Yasmin N. Aziz, Carl D. Langefeld, Mary E. Comeau, Miranda C. Marion, Tyler P. Behymer, Lee A. Gilkerson, Padmini Sekar, Weihong Yuan, Vivek Khandwala, Brady J. Williamson, Thomas Maloney, Achala Vagal, Pierce Boyne, Kari Dunning, Matthew L. Flaherty, Steven J. Kittner, Prachi Mehndiratta, Gunjan Y. Parikh, Michael L. James, David RohFernando D. Testai, Farhaan S. Vahidy, James Thornton, Ranjit Bagga, Daniel Woo, Stacie L. Demel

Research output: Contribution to journalArticlepeer-review

Abstract

Background: Ambulatory ability after intracerebral hemorrhage (ICH) is important to patients. We tested whether asymmetry between ipsi- and contra-lesional corticospinal tracts (CSTs) assessed by diffusion tensor imaging (DTI) is associated with post-ICH ambulation. Methods: Patients with spontaneous supratentorial ICH were recruited from 8 US sites between 2017 and 2024. For each patient, fractional anisotropy (FA) asymmetry index (AI) was computed for the whole CST and on a subset of fibers restricted to the cerebral peduncle (CP). Clinical and radiographic features were collected. The primary outcome was Barthel Index Mobility Score (BIMS) at 3 months (dichotomized outcome [DO]: BIMS 15 = good [independent ambulation]; BIMS < 15 = poor [non-independent ambulation]; ordinal outcome [OO]: BIMS 0, 5, 10, 15). Two imputation-based multiple logistic regression analyses accounted for whether ICH prevented tracking of CSTs. Odds ratios (ORs) were reported for a change of 0.1 and 95% confidence intervals (CIs). Results: At 3 months, 124 patients were eligible for inclusion.

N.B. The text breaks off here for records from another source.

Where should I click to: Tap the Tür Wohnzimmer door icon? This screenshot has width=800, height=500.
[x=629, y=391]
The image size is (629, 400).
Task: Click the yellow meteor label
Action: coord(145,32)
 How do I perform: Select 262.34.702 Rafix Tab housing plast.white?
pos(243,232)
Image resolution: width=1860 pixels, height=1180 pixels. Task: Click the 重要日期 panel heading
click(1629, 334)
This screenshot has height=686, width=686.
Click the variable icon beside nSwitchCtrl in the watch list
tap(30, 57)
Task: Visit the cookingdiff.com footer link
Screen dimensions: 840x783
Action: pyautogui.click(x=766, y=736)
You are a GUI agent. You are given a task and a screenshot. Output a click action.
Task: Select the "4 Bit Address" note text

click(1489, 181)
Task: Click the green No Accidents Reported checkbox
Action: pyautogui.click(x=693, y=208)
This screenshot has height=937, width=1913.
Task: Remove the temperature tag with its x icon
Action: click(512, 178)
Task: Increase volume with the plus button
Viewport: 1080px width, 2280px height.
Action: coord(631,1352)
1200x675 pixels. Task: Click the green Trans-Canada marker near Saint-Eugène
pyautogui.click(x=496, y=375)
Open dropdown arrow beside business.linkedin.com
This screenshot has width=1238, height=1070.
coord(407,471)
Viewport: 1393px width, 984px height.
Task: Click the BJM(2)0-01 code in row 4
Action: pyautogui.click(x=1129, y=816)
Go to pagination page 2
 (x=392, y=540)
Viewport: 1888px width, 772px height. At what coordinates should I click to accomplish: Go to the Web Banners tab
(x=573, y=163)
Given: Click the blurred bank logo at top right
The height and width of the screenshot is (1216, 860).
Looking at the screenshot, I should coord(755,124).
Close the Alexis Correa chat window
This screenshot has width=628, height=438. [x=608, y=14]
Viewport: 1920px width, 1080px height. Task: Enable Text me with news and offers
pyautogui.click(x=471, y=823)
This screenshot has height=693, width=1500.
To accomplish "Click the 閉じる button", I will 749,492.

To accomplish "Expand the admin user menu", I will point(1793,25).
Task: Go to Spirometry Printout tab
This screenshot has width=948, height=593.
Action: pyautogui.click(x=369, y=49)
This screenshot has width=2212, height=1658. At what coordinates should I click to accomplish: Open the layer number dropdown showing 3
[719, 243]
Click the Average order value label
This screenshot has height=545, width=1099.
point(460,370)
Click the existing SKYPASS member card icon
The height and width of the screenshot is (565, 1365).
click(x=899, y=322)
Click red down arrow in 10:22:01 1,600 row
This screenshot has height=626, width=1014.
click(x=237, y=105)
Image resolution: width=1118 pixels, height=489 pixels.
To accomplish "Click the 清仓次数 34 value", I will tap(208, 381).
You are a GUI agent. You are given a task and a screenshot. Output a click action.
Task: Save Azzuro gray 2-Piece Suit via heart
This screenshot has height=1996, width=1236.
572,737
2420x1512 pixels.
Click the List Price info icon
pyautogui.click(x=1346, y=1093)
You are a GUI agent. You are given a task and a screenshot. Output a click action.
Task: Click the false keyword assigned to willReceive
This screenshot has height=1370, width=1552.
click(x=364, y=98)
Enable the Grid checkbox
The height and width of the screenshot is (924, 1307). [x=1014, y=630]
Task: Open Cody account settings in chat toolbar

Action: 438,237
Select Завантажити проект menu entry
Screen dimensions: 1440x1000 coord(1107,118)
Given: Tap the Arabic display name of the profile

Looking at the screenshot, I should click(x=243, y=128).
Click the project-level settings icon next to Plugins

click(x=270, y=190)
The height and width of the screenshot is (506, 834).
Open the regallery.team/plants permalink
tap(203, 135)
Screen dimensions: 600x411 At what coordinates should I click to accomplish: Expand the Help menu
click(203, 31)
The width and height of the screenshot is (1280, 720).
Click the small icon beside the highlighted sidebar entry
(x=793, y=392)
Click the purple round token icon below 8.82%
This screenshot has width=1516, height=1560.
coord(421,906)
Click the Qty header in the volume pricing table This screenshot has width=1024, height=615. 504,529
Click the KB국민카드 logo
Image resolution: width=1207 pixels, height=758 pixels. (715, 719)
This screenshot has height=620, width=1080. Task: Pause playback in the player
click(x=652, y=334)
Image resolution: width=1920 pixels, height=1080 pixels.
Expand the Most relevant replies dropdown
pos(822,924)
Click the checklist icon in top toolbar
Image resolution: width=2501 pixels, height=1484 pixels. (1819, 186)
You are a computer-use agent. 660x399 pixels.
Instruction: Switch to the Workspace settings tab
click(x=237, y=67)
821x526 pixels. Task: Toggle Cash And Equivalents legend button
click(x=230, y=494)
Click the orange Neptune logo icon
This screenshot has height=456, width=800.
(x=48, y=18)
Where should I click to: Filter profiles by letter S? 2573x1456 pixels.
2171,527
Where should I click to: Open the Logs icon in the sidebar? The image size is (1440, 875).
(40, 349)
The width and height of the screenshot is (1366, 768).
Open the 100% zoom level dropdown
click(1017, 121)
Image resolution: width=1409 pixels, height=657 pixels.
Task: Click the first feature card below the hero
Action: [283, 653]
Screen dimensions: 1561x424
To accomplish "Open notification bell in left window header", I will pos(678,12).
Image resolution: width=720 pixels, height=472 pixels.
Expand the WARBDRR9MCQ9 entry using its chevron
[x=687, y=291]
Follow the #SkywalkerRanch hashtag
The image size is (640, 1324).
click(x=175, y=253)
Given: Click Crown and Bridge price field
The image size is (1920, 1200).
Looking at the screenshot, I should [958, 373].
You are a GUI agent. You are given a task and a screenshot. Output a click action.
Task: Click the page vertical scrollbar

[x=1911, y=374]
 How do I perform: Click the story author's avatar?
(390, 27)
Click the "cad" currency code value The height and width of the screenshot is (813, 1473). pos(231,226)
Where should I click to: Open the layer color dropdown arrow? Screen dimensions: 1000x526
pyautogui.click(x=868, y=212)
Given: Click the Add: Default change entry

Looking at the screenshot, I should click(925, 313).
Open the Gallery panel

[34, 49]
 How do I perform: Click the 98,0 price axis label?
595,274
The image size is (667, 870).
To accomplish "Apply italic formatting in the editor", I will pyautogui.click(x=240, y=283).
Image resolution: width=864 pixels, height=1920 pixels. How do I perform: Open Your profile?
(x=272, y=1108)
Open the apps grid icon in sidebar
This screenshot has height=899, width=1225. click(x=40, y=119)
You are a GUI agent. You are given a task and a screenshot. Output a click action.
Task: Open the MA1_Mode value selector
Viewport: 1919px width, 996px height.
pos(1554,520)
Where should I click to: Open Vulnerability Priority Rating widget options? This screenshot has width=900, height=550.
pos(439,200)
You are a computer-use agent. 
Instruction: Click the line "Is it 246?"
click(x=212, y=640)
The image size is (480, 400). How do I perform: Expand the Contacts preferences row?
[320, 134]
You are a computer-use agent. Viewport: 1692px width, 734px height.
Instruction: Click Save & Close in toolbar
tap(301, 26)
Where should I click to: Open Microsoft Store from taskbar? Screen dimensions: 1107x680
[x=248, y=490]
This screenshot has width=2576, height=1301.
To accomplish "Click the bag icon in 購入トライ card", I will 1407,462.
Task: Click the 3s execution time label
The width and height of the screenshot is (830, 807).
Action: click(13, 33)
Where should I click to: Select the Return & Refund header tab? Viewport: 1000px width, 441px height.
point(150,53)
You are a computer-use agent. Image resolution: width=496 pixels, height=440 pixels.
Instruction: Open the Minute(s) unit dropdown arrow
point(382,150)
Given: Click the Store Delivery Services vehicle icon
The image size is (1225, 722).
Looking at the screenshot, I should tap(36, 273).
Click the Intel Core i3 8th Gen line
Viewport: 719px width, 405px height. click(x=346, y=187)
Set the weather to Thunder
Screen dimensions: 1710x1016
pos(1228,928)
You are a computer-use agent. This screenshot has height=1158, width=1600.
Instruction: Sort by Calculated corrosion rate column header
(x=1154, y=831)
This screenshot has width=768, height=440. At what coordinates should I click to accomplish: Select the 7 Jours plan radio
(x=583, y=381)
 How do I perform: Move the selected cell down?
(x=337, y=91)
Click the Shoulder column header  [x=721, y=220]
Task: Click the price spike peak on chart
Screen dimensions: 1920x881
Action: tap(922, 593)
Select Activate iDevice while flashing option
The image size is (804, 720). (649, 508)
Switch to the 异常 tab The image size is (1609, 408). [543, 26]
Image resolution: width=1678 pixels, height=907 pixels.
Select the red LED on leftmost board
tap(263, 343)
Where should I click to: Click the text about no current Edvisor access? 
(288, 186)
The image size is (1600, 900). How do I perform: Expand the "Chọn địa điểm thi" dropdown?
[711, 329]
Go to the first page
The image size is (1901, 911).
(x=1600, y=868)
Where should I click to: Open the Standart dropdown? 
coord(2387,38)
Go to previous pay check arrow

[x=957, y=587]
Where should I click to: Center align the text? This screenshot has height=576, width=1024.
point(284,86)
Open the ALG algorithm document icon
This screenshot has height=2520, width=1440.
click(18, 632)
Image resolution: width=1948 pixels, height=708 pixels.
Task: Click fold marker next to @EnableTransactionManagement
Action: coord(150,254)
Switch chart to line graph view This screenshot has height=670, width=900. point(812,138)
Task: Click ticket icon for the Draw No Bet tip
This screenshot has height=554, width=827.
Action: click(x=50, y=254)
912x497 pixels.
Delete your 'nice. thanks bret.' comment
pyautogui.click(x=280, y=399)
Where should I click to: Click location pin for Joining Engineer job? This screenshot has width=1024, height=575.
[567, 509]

In addition to known clinical variables, CST and CP FA AI were associated with poor BIMS (OR 2.97, CI 1.12–7.90, p = 0.029; OR 3.80, CI 1.63–8.84, p = 0.002). In Model 1, unresolved FA (FA zero) was not correlated with lower BIMS (DO: OR 3.25, CI 0.62–17.07, p = 0.163; ordinal outcomes: OR 2.02, CI 0.48–8.55, p = 0.341). In Model 2, the combination of CST FA AI and FA zero correlated with lower BIMS (DO: joint p-value =0.041; OO: p = 0.030). CP FA asymmetry was associated with lower BIMS (DO: OR 3.96, CI 1.25–12.55, p = 0.019; OO: OR 3.39, CI 1.24–9.27, p = 0.017). Conclusion: DTI-assessed CST integrity may be an additional tool physicians can utilize to guide post-ICH ambulatory expectations.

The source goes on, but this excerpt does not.